Task directions – Word for word, copy out the entries below, but not the pictures in them.

(Records excerpted from a collection)
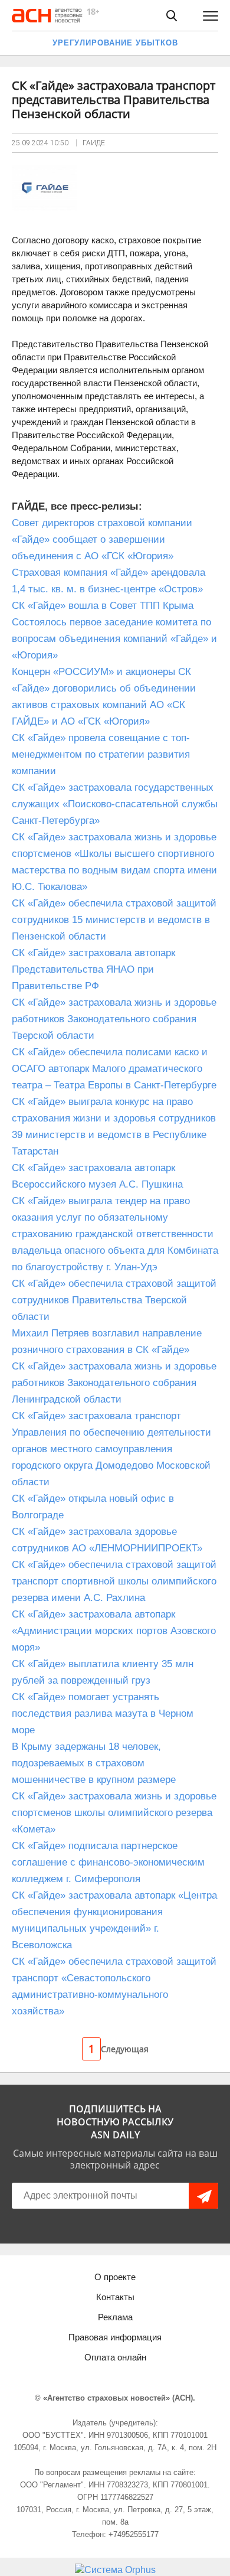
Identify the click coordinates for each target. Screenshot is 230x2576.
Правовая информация (115, 2337)
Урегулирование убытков (115, 42)
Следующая (125, 2049)
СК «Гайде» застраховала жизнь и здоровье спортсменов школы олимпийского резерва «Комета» (114, 1813)
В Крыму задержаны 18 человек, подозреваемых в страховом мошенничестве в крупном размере (94, 1763)
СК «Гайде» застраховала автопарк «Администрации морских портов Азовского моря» (114, 1631)
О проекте (115, 2277)
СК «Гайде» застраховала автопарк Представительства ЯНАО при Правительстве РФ (93, 969)
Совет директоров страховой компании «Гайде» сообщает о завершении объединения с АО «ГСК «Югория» (102, 539)
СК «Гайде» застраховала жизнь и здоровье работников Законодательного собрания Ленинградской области (114, 1383)
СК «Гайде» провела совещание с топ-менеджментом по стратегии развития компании (101, 754)
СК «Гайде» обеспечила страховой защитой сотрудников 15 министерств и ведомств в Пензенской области (114, 920)
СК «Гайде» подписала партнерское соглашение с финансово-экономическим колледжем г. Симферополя (108, 1862)
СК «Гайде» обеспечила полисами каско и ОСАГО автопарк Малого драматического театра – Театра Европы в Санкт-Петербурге (114, 1068)
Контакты (115, 2297)
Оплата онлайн (115, 2357)
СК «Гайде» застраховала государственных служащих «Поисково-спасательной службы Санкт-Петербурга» (115, 804)
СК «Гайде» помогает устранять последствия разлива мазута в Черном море (102, 1713)
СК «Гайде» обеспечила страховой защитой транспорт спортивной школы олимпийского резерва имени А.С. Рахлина (114, 1581)
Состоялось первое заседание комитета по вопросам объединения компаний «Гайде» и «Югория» (114, 639)
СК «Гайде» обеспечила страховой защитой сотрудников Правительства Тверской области (114, 1300)
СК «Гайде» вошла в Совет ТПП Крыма (102, 605)
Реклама (115, 2317)
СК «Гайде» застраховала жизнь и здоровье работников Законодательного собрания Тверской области (114, 1019)
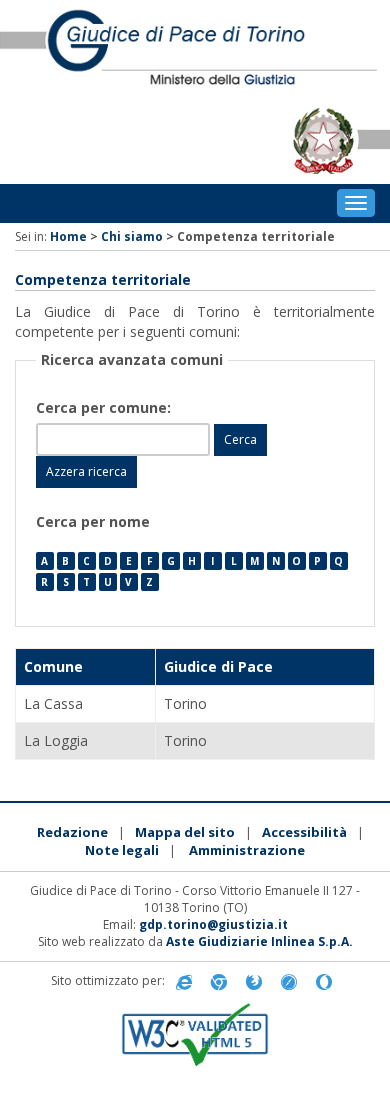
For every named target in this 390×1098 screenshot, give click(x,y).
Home (68, 236)
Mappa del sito (185, 832)
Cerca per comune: (105, 407)
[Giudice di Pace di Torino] (195, 49)
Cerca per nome (93, 521)
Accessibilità (304, 832)
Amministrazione (247, 850)
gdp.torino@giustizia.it (213, 924)
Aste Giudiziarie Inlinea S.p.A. (259, 941)
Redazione (72, 832)
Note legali (122, 850)
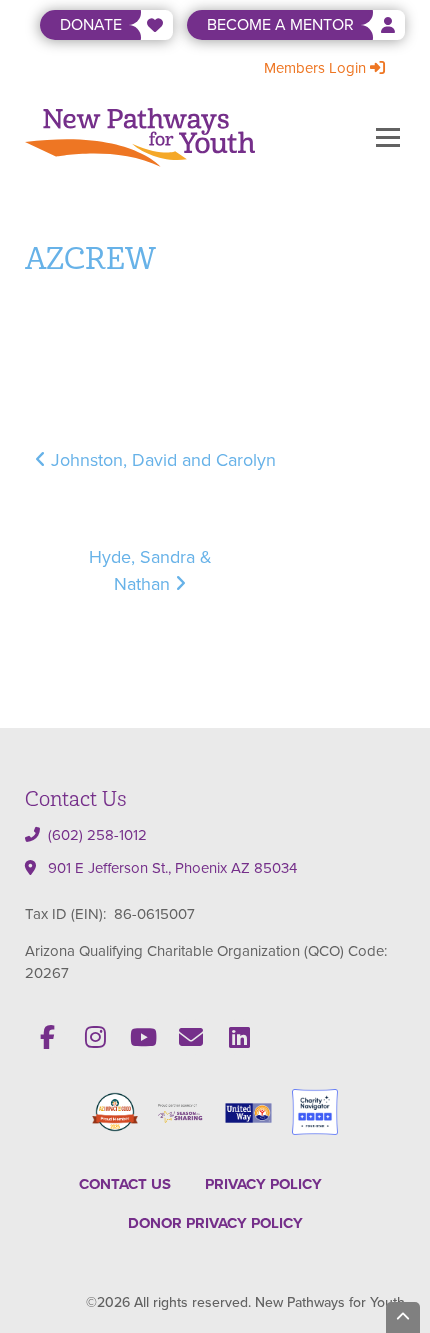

Result for this task –
Identify the click coordinates for each target. Screenshot is 230x2576.
Правовая информация (115, 2337)
Урегулирование убытков (115, 42)
Следующая (125, 2049)
СК «Гайде» застраховала жизнь и здоровье спортсменов школы олимпийского резерва «Комета» (114, 1813)
В Крыму задержаны 18 человек, подозреваемых в страховом мошенничестве в крупном размере (94, 1763)
СК «Гайде» застраховала автопарк «Администрации морских портов Азовского моря» (114, 1631)
О проекте (115, 2277)
СК «Гайде» застраховала автопарк Представительства ЯНАО при Правительстве РФ (93, 969)
Совет директоров страховой компании «Гайде» сообщает о завершении объединения с АО «ГСК «Югория» (102, 539)
СК «Гайде» застраховала жизнь и здоровье работников Законодательного собрания Ленинградской области (114, 1383)
СК «Гайде» провела совещание с топ-менеджментом по стратегии развития компании (101, 754)
СК «Гайде» обеспечила страховой защитой сотрудников 15 министерств и ведомств в Пензенской области (114, 920)
СК «Гайде» подписала партнерское соглашение с финансово-экономическим колледжем г. Симферополя (108, 1862)
СК «Гайде» обеспечила полисами каско и ОСАГО автопарк Малого драматического театра – Театра Европы в Санкт-Петербурге (114, 1068)
Контакты (115, 2297)
Оплата онлайн (115, 2357)
СК «Гайде» застраховала государственных служащих «Поисково-спасательной службы Санкт-Петербурга» (115, 804)
СК «Гайде» помогает устранять последствия разлива мазута в Черном море (102, 1713)
СК «Гайде» обеспечила страховой защитой транспорт спортивной школы олимпийского резерва имени А.С. Рахлина (114, 1581)
Состоялось первое заседание комитета по вопросам объединения компаний «Гайде» и «Югория» (114, 639)
СК «Гайде» обеспечила страховой защитой сотрудников Правительства Тверской области (114, 1300)
СК «Гайде» вошла в Совет ТПП Крыма (102, 605)
Реклама (115, 2317)
СК «Гайде» застраховала жизнь и здоровье работников Законодательного собрания Тверской области (114, 1019)
For every named target in this 390×1098 screenshot, give click(x,y).
Home (68, 236)
Mappa del sito (185, 832)
Cerca per comune: (105, 407)
[Giudice di Pace di Torino] (195, 49)
Cerca per nome (93, 521)
Accessibilità (304, 832)
Amministrazione (247, 850)
gdp.torino@giustizia.it (213, 924)
Aste Giudiziarie Inlinea S.p.A. (259, 941)
Redazione (72, 832)
Note legali (122, 850)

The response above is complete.